• [Request] Swap "dropdown" for "drop-down menu" in the entries from the line with "Task: Open CAD/JPY currency pair dropdown" through the end of the entries, and reproduce those lines with all else unchanged. Leave the pictures out of the answer.

• [Entries provided]
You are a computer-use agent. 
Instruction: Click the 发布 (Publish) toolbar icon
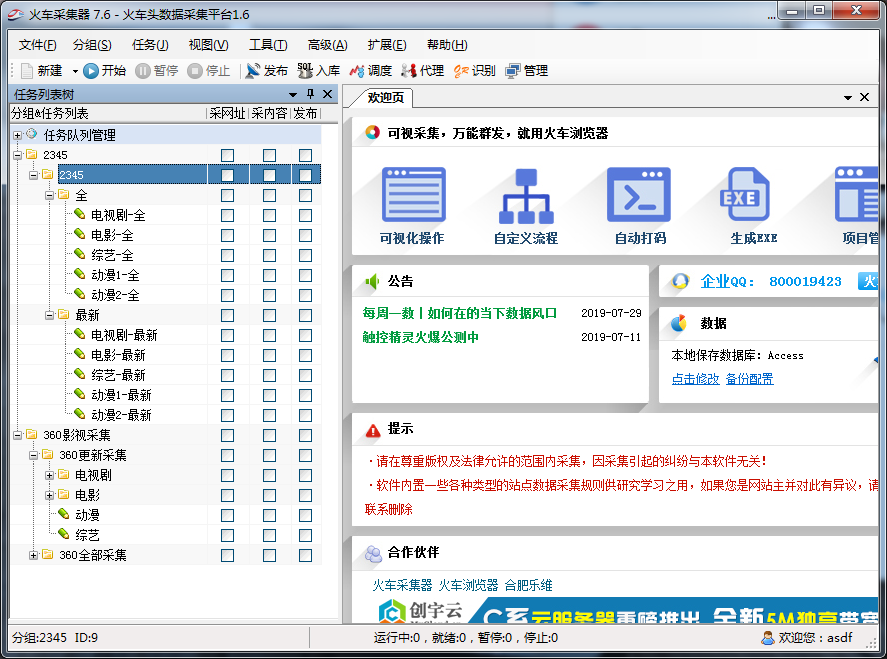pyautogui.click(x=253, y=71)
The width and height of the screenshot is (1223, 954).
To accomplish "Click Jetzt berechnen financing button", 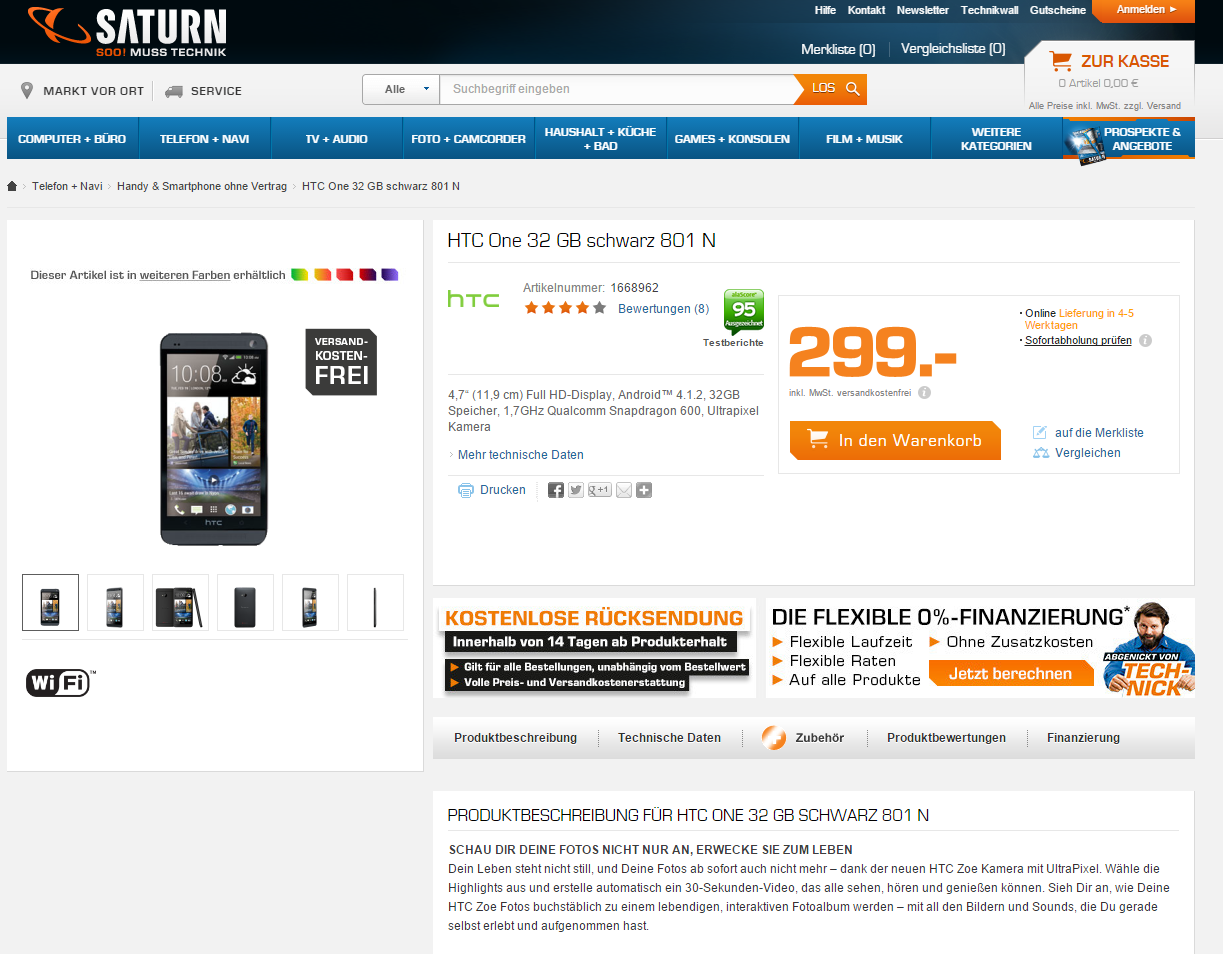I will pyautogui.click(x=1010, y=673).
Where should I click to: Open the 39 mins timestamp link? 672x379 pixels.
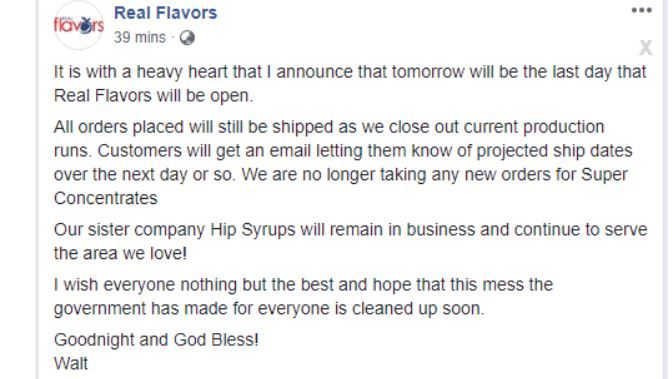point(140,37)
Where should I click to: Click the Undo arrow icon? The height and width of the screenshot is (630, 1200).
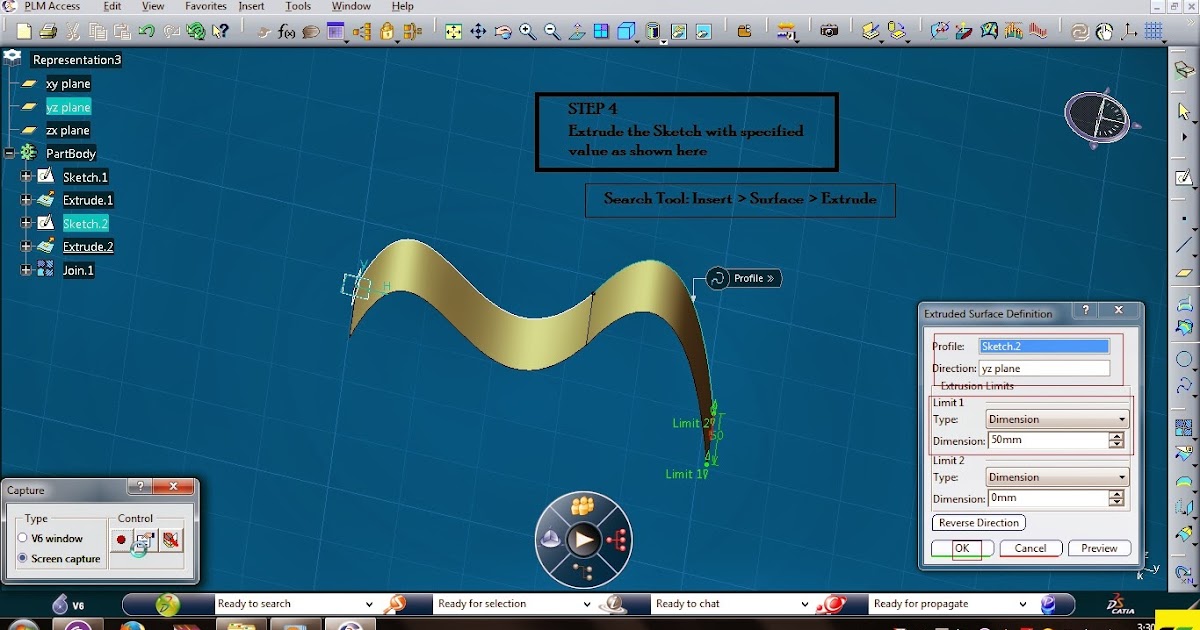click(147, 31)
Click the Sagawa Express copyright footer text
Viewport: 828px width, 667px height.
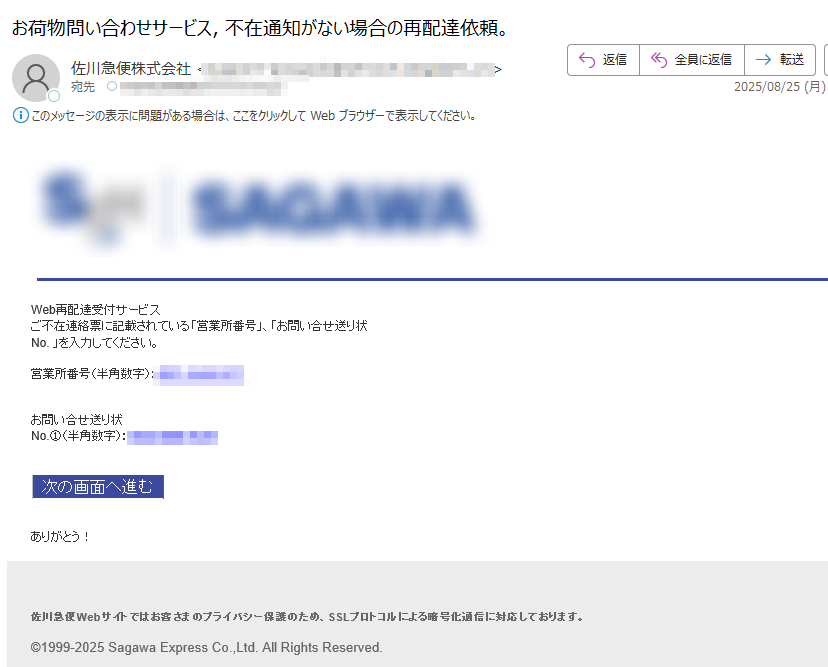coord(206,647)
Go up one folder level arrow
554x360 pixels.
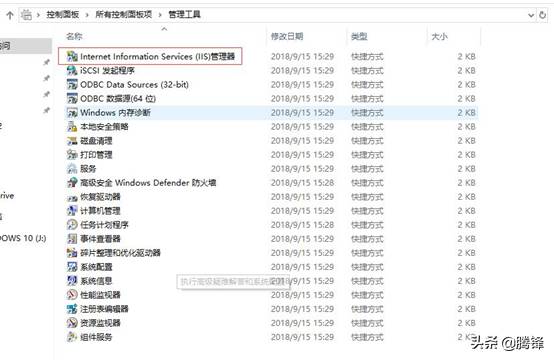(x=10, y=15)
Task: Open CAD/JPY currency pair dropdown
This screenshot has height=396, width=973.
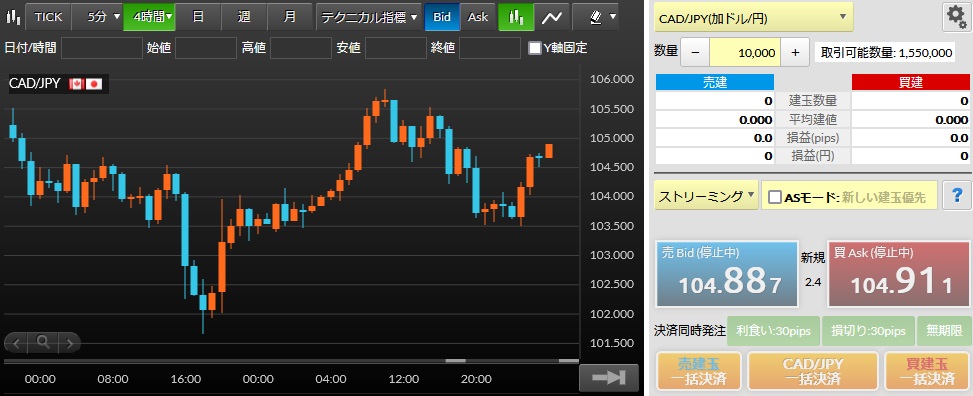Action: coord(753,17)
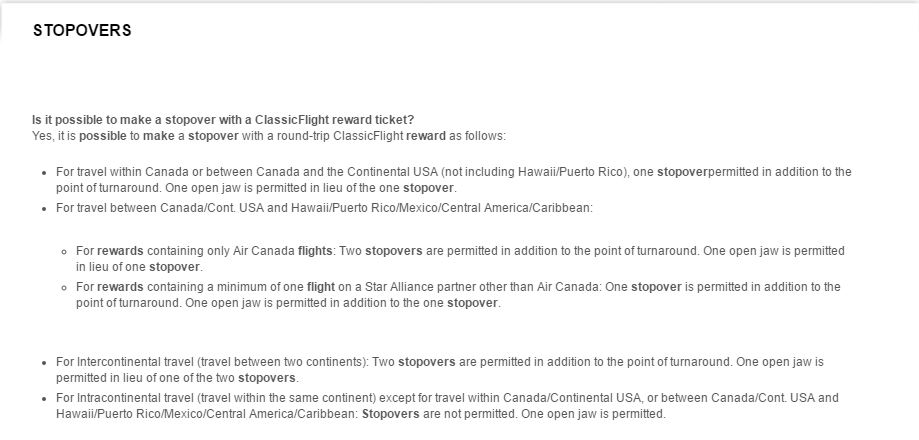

• [Complete answer]
Task: Open CAD/JPY currency pair drop-down menu
This screenshot has height=396, width=973.
Action: coord(753,17)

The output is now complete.